Concrètement, l'empilement qui marche :

  1. Le pentester humain définit le scope, trouve les failles profondes et juge l'impact, lors d'une vraie mission — pentest web blackbox ou whitebox.
  2. L'agent autonome rejoue ce scope à chaque déploiement, détecte les régressions et tient la continuité entre deux missions — au lieu de laisser l'appli sans aucun test pendant 12 mois.
  3. Le SAST IA attrape les évidences dès le commit (voir SAST, DAST, IAST et l'IA).
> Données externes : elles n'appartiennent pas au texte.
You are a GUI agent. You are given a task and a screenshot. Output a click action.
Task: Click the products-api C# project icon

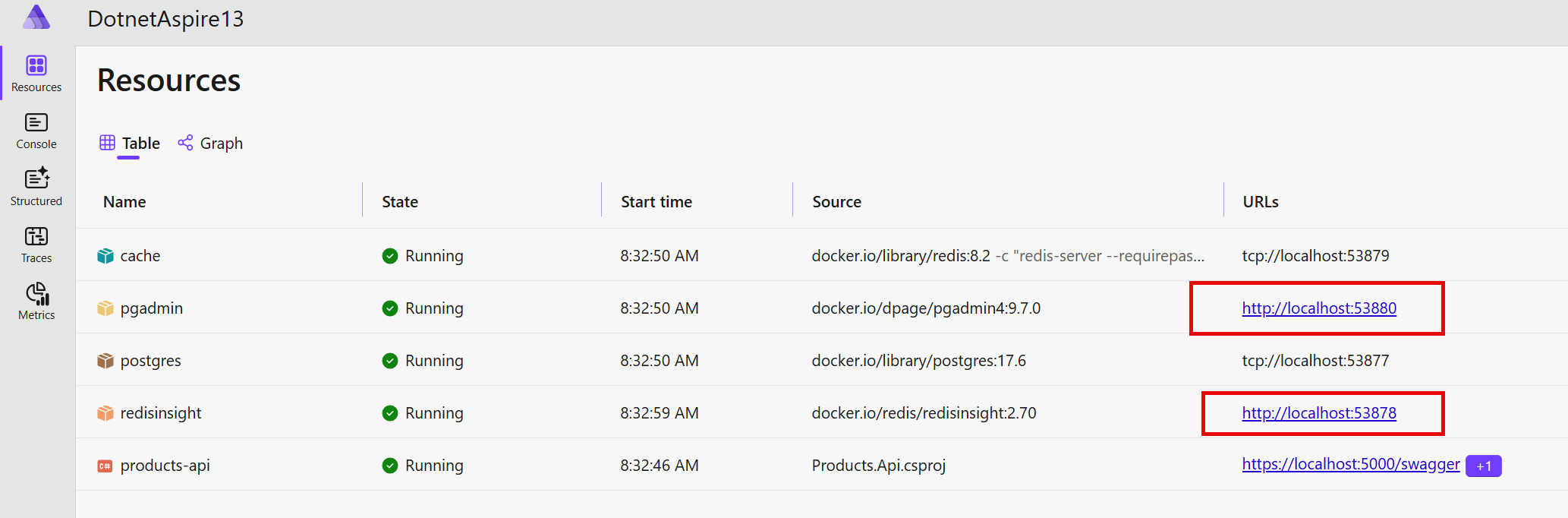[x=105, y=466]
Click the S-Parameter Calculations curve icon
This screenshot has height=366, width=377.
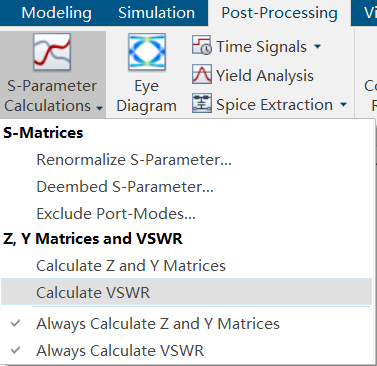point(52,52)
L'angle own2pwn : l'agent prolonge l'humain
C'est exactement le modèle de SecAI : un agent de pentest autonome qui rejoue le scope du dernier pentest humain après chaque déploiement, avec priorisation par exploitabilité et SAST IA. Il ne remplace pas le pentester — il prolonge sa mission entre deux audits, là où, aujourd'hui, plus rien ne teste votre application.

À retenir

  • Les agents IA de pentest sont devenus réels et impressionnants en 2026 : chaînage long, exploitation autonome, vitesse hors de portée humaine.
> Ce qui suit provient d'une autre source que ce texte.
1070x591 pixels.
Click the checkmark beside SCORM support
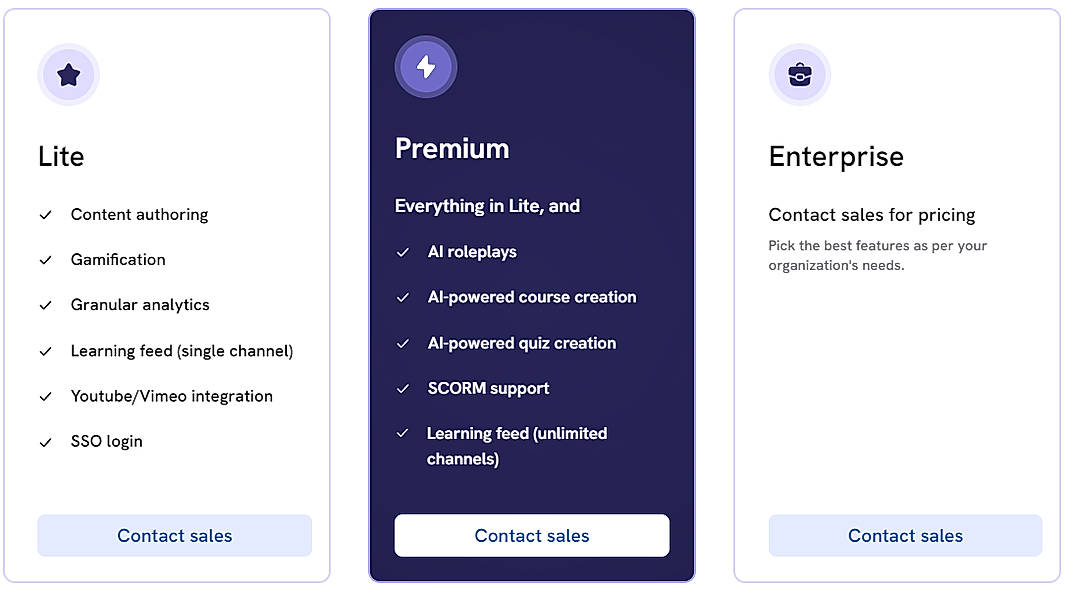tap(403, 388)
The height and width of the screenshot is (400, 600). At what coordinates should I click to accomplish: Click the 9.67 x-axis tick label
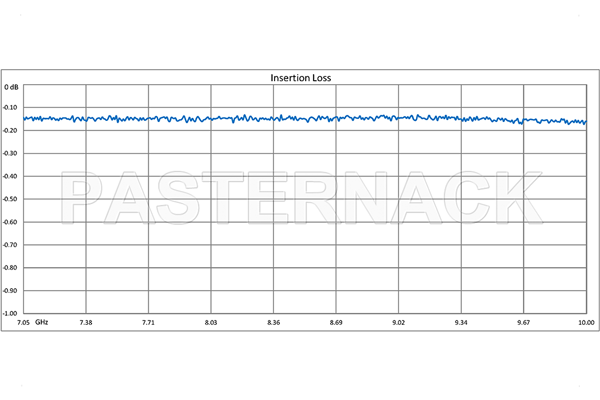coord(523,323)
  • Mais ils butent encore sur la logique métier, la créativité adverse et le jugement contextuel — le cœur d'un vrai pentest.
  • « Pentest IA » est souvent un scanner déguisé. Exigez exploitation réelle, validation et test de la logique métier.
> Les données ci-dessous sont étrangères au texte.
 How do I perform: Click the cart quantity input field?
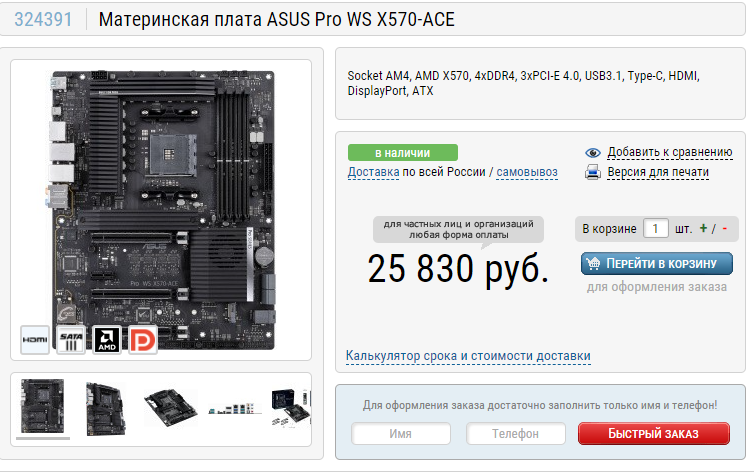pyautogui.click(x=655, y=228)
  • La posture gagnante n'est pas humain ou IA, mais humain + agent : profondeur ponctuelle de l'un, continuité permanente de l'autre.

Bref : l'IA ne va pas mettre les pentesters au chômage. Elle va leur retirer le travail répétitif pour les laisser faire ce que la machine ne sait (toujours) pas faire — penser comme un attaquant qui connaît votre métier. Et ça, franchement, c'est une bonne nouvelle pour tout le monde. Sauf pour les éditeurs de scanners repeints en doré.